La Mauritanie a célébré, le 1er Avril dernier, la Journée nationale du sport. Avec tambours et trompettes. Le président de la République, le Premier ministre et une palette de ministres, tous en tenue de sport (une fois n’est pas coutume) ont fait le déplacement du Stade olympique pour le coup d’envoi du marathon de Nouakchott. Ils ont également visité les stands des différentes fédérations sportives. Cinq jours plus tard, c’est le monde entier qui fêtait cette fois la Journée Internationale du Sport pour la paix et le développement. Une décision prise par les Nations Unies en août 2013. La longue liste des destinataires de la lettre du secrétaire général des NU, invités à fêter cette journée, commence d’abord par les gouvernements, donc le nôtre.

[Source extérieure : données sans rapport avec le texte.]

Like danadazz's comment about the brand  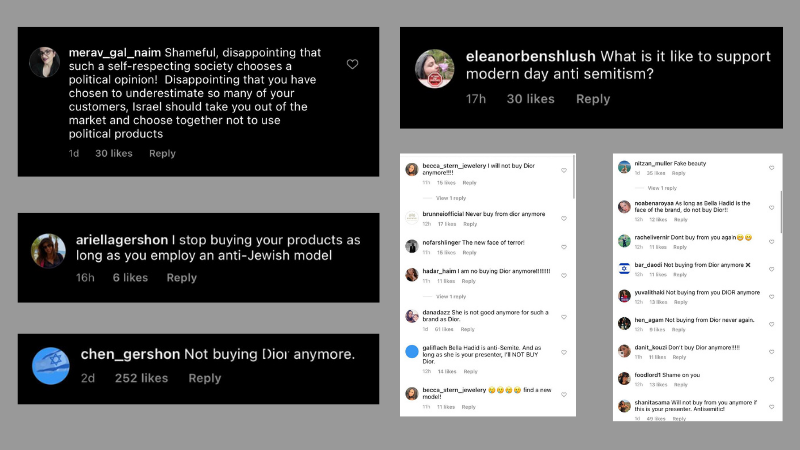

Qui fête chaque semaine une journée internationale de quelque chose, du plus important au plus farfelu. Pourquoi pas celle du sport, surtout quand il est pour la paix et le développement ?
Les deux fêtes auraient pu coïncider. Mais non ! La Mauritanie veut sa propre fête à elle. Où le Comité national olympique, dirigé, depuis nombre d’années, par un « rebelle », n’aura pas son mot à dire, contrairement à ce qui se passe dans les pays « normalement » constitués. Où le Président ne politise pas tout et ne fait pas, de la devise « qui n’est pas avec moi est contre moi », son immuable credo.
L’ancien bâtonnier de l’Ordre national des avocats et le précédent président de la Communauté urbaine de Nouakchott, qui avaient le malheur d’être du « mauvais » côté, firent, en leur temps, eux aussi les frais de cet ostracisme présidentiel. Le premier organisa la Conférence internationale des barreaux de tradition juridique commune (CIB) avec la présence des plus grands avocats francophones qui foulent notre sol national pour la première fois. Le second, une grande réunion des maires francophones. Aucun officiel mauritanien n’a assisté aux cérémonies d’ouverture ou de clôture. Les délégations étrangères, malgré leur importance, ne reçurent aucun accueil officiel et les ministres de la Justice ou de l’Intérieur, qui assurent la tutelle, n’ont pas daigné leur accorder une visite de courtoisie. Quitte à écorner un peu plus l’image du pays dont la réputation n’était déjà pas des plus flatteuses. Et, pas plus tard que la semaine dernière, le président de 54 Comités nationaux olympiques d’Afrique, le général ivoirien Lassana Palenfo, s’est déplacé à Nouakchott. Il n’a pas eu plus de chance que les avocats ou les maires francophones. Le ministre des Sports, qui recevait pourtant il n’y a pas longtemps le président de la fédération de football de Madagascar, l’a superbement ignoré. Malgré une demande d’audience adressée par le CNO. Notre guide éclairé est têtu. Il n’en fait qu’à sa tête. Il n’est pas possible dans ce pays, qui se veut démocratique, d’occuper un poste même électif (président de comité olympique, bâtonnier des avocats ou maire d’une grande ville) et travailler normalement si on ne gravite pas le giron présidentiel.
Il y va du sport comme de la politique. Le bannissement y est la règle. Les opposants qui refusent de courber l’échine sont pris pour cible. Les journalistes qui essayent d’être un tantinet objectifs, exclus de tout. Les hommes d’affaires qui n’appartiennent pas au clan et veulent faire preuve d’un peu d’indépendance subissent les foudres du fisc et de la douane. Les notables qui n’entrent pas dans les rangs ne reçoivent plus rien de l’Etat. Qu’il est loin le discours de 2008-2009 ! Lorsqu’on nous bassinait avec cette Mauritanie nouvelle où la justice régnerait en maître, où personne ne serait exclu pour ses positions politiques, où les pauvres auraient « leur » Président qui s’occuperait de leurs problèmes à temps plein, où la gabegie et la déprédation appartiendraient au passé… On voit, huit ans plus tard, ce qu’il en est. La situation parle d’elle-même. S’il est très peu probable qu’un seul de nos ministres se soit fatigué à courir, le 1er Avril, seulement cent mètres du marathon, il est, par contre, très certain que le peuple mauritanien n’ait aucunement besoin d’une telle manifestation pour se sentir épuisé : son quotidien y pourvoit largement.